Abstract

Polymer flooding, a high viscosity solution of water and polymer, is introduced as an enhancement of oil recovery methods which is pumped through injector wells to push the liquid hydrocarbon towards production wells. Nowadays, the polymer injections method through layers for different flow admissions has allowed the improvement of heterogeneous flow distribution and the oil recovery factor itself. However, choke valves are needed to get the flow control in admission layers. Nevertheless, any flow obstruction affects the polymer viscosity via mechanical degradation. The shear stress in a standard orifice waterflood regulator breaks down the polymer molecule, causing viscosity loss, and hence reducing the recovery factor properties. In order to avoid shear degradation, several proposal nonstandard regulators of flow/pressure control options have been selected.
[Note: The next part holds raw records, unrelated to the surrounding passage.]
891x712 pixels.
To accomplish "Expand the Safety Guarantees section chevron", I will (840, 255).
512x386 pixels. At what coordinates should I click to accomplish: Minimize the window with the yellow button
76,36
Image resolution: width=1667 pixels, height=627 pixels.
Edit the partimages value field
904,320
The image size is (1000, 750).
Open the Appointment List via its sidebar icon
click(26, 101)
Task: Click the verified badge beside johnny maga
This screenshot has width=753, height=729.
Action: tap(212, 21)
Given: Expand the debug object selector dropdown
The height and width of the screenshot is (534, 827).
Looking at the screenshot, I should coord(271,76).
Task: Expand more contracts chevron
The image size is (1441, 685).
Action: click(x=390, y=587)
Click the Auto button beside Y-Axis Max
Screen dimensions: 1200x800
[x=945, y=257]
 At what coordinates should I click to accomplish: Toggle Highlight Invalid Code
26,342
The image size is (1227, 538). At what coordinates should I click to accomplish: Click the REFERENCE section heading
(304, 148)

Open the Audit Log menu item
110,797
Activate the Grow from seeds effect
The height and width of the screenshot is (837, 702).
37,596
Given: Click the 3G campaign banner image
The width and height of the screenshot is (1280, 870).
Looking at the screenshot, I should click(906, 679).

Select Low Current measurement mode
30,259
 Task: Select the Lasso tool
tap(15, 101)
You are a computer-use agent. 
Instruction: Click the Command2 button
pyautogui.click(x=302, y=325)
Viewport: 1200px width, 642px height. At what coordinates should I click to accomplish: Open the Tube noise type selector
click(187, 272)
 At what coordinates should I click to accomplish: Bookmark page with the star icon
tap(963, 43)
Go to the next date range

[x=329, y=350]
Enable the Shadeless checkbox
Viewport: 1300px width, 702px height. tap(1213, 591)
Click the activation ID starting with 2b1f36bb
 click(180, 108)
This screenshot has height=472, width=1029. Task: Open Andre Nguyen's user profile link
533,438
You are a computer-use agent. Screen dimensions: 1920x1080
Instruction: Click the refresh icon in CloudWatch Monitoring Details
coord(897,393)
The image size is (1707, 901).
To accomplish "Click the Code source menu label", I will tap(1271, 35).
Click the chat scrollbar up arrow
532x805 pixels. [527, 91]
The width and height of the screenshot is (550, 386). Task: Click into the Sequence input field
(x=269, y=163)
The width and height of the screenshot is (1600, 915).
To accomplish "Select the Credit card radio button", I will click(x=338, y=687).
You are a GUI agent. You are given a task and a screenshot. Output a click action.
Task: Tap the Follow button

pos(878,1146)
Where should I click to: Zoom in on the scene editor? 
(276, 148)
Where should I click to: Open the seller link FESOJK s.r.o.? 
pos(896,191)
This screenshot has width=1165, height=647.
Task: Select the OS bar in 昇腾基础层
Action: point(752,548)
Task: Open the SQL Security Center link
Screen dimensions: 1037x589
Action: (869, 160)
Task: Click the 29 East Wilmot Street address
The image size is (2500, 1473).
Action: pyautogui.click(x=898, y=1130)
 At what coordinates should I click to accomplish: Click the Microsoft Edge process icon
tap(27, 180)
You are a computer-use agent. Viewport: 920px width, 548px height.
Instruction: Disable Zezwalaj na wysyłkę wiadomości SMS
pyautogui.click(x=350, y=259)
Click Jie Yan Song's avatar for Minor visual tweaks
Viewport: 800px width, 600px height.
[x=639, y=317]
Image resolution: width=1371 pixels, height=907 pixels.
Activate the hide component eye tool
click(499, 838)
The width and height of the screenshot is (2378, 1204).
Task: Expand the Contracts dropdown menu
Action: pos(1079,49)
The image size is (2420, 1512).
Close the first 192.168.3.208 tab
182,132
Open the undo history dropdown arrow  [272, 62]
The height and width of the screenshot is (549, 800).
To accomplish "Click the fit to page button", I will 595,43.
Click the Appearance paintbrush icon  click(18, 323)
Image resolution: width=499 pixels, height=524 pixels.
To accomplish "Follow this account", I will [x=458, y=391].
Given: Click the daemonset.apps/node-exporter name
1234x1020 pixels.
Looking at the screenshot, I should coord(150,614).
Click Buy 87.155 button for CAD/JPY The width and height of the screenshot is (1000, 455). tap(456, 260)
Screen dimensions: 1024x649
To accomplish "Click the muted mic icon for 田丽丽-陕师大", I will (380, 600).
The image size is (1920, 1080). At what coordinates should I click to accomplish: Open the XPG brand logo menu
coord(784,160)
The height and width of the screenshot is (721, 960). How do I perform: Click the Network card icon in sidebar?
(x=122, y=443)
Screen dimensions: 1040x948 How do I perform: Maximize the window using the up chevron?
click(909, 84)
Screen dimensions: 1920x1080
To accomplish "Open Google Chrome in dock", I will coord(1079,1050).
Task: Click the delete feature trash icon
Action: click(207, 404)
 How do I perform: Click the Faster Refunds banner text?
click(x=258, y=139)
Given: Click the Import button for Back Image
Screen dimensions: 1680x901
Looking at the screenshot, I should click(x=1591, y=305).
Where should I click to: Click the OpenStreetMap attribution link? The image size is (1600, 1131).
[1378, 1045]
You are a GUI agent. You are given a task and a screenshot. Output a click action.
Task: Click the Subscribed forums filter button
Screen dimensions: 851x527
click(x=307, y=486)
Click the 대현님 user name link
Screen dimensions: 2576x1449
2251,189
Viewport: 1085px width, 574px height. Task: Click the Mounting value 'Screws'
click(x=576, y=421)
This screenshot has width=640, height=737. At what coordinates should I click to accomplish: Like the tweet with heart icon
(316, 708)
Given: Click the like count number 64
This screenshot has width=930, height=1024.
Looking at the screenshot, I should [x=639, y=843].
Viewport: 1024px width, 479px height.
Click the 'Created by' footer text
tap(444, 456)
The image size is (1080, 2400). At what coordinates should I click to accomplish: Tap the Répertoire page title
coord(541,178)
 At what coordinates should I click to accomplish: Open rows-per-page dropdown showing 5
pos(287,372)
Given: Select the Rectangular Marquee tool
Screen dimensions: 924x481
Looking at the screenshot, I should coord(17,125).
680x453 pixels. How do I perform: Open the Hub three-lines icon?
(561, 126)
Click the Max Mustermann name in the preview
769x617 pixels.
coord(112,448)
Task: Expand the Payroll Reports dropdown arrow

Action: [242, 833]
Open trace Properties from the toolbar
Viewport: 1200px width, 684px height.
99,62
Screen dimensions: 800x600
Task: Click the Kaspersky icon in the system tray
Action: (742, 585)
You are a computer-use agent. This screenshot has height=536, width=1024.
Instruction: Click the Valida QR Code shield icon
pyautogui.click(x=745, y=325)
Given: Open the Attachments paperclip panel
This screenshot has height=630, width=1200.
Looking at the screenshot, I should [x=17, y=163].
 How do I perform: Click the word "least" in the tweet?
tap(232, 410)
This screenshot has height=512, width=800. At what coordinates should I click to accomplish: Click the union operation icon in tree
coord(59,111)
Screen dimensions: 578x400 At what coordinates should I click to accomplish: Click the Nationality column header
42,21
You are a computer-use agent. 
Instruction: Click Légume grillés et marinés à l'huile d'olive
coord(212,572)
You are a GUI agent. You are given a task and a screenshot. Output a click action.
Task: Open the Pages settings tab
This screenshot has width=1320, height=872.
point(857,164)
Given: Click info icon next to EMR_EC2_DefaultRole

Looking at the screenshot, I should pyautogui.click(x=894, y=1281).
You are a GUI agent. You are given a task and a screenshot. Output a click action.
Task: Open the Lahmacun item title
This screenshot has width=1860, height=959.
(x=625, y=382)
In this work, experimental and computational studies were made to evaluate the design performance of pressure regulators to inject a polymer solution. The intermittent flow patterns concept has gotten a superior performance. The experimental data from this shock absorber has shown the average viscosity loss being less than 10% and pressure drop up to 34.5 bar with a polymer concentration of up to 700 mg/L, high flowrate around 89 m 3 /d and average salinity water was used to prepare the polymer solution. It was confirmed that the computational results have achieved a good match with experimental data. These results will validate regulator design, and improve cost estimation, saving materials and additional water treatment facilities. • Polymer flood regulator must be a static choke to guarantee the shear control. • There should be a specific choke for each flow-rate. • The shear rate is the main issue of polymer mechanical degradation. • High pressure drop does not induce directly the polymer degradation. • The fluid path longitude is an important issue to design a polymer flood regulator.